Nuclear envelope organization in Dictyostelium discoideum
Open Access | Published: 11 December 2019
Petros Batsios1,*, Ralph Gräf1,*, Michael P. Koonce2, Denis A. Larochelle3 and Irene Meyer1
1Department of Cell Biology, University of Potsdam, Potsdam-Golm, Germany, 2Division of Translational Medicine, New York State Department of Health, Wadsworth Center, Albany, NY and 3Department of Biology, Clark University, Worcester, MA, USA
The nuclear envelope consists of the outer and the inner nuclear membrane, the nuclear lamina and the nuclear pore complexes, which regulate nuclear import and export. The major constituent of the nuclear lamina of Dictyostelium is the lamin NE81. It can form filaments like B-type lamins and it interacts with Sun1, as well as with the LEM/HeH-family protein Src1. Sun1 and Src1 are nuclear envelope transmembrane proteins involved in the centrosome-nucleus connection and nuclear envelope stability at the nucleolar regions, respectively. In conjunction with a KASH-domain protein, Sun1 usually forms a so-called LINC complex.

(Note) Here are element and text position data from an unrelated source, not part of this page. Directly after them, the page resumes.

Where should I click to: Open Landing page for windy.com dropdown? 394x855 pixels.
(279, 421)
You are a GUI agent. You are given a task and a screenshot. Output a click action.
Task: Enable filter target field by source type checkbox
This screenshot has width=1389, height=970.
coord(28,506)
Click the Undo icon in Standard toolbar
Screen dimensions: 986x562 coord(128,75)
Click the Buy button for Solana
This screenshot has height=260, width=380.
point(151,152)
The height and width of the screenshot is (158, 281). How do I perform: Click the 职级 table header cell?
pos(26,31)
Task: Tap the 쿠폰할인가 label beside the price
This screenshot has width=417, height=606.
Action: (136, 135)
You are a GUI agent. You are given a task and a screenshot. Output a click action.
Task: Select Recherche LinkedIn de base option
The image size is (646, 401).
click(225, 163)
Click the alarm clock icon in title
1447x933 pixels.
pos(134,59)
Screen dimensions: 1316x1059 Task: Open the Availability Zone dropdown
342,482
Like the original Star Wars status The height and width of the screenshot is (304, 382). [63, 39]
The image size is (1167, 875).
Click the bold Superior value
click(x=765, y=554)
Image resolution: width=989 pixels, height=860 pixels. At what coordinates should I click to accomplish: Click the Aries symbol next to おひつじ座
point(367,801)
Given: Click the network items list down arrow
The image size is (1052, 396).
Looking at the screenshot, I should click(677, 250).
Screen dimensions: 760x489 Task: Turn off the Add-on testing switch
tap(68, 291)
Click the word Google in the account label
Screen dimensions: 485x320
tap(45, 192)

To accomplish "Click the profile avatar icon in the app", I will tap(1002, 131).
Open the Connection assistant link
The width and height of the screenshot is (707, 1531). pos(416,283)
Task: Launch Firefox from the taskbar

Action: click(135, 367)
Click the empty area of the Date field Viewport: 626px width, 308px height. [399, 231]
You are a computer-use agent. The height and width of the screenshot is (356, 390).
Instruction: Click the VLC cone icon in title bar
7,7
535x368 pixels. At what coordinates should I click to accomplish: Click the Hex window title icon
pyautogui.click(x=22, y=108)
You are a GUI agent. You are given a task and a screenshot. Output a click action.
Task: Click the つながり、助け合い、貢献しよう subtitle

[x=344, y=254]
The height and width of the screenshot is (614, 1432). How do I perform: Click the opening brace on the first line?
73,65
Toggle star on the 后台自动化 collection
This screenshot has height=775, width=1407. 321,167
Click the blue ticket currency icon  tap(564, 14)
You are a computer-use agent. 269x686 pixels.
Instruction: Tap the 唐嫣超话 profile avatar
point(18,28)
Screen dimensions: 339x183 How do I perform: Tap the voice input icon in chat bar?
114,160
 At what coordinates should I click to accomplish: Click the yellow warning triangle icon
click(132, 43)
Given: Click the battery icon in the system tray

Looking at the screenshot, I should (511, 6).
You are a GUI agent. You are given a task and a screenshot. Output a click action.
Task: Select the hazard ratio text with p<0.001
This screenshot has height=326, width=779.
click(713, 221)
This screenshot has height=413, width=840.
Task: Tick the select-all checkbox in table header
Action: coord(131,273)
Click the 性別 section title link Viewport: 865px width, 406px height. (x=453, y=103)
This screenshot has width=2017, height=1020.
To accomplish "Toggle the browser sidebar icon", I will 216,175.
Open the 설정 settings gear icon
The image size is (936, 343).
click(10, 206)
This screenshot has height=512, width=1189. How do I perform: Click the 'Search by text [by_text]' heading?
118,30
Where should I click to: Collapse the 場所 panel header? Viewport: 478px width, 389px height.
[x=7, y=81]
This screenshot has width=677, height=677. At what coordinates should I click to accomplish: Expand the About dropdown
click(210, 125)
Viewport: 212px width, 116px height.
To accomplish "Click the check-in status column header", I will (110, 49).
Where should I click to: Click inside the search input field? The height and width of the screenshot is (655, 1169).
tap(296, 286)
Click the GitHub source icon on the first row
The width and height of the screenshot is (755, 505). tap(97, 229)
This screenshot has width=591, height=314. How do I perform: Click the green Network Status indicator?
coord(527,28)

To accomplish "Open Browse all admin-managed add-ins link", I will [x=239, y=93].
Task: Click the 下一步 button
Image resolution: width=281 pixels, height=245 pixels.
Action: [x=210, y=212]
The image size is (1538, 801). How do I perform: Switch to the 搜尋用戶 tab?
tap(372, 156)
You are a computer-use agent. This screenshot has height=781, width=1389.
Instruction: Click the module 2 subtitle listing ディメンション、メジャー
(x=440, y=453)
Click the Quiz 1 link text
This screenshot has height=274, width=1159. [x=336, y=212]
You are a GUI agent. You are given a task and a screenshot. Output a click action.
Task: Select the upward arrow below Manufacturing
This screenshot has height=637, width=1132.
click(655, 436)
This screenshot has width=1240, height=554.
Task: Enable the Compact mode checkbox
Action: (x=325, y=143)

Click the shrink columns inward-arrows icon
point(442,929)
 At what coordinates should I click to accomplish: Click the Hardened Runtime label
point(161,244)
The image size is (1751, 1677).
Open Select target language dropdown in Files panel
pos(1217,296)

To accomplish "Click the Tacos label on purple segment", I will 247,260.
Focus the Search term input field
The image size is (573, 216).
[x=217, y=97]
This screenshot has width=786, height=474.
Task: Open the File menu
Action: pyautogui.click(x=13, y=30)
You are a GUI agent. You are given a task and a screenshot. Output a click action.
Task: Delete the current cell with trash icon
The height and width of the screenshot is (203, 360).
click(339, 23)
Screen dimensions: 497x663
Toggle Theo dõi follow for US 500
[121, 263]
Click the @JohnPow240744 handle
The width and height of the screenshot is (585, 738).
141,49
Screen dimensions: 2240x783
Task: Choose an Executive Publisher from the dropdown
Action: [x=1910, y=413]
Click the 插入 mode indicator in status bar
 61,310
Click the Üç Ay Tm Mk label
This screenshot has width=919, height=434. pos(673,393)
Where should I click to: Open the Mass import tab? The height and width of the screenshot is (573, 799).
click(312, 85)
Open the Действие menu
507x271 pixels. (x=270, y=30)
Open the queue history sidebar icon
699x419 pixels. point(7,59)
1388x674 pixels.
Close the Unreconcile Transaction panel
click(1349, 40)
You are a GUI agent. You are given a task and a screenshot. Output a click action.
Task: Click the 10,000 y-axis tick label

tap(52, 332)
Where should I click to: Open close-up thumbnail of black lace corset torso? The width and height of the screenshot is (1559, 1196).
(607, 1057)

Two proteins with functions reminiscent of KASH-domain proteins at the outer nuclear membrane of Dictyostelium are known; interaptin which serves as an actin connector and the kinesin Kif9 which plays a role in the microtubule-centrosome connector. However, both of these lack the conserved KASH-domain. The link of the centrosome to the nuclear envelope is essential for the insertion of the centrosome into the nuclear envelope and the appropriate spindle formation. Moreover, centrosome insertion is involved in permeabilization of the mitotic nucleus, which ensures access of tubulin dimers and spindle assembly factors. Our recent progress in identifying key molecular players at the nuclear envelope of Dictyostelium promises further insights into the mechanisms of nuclear envelope dynamics.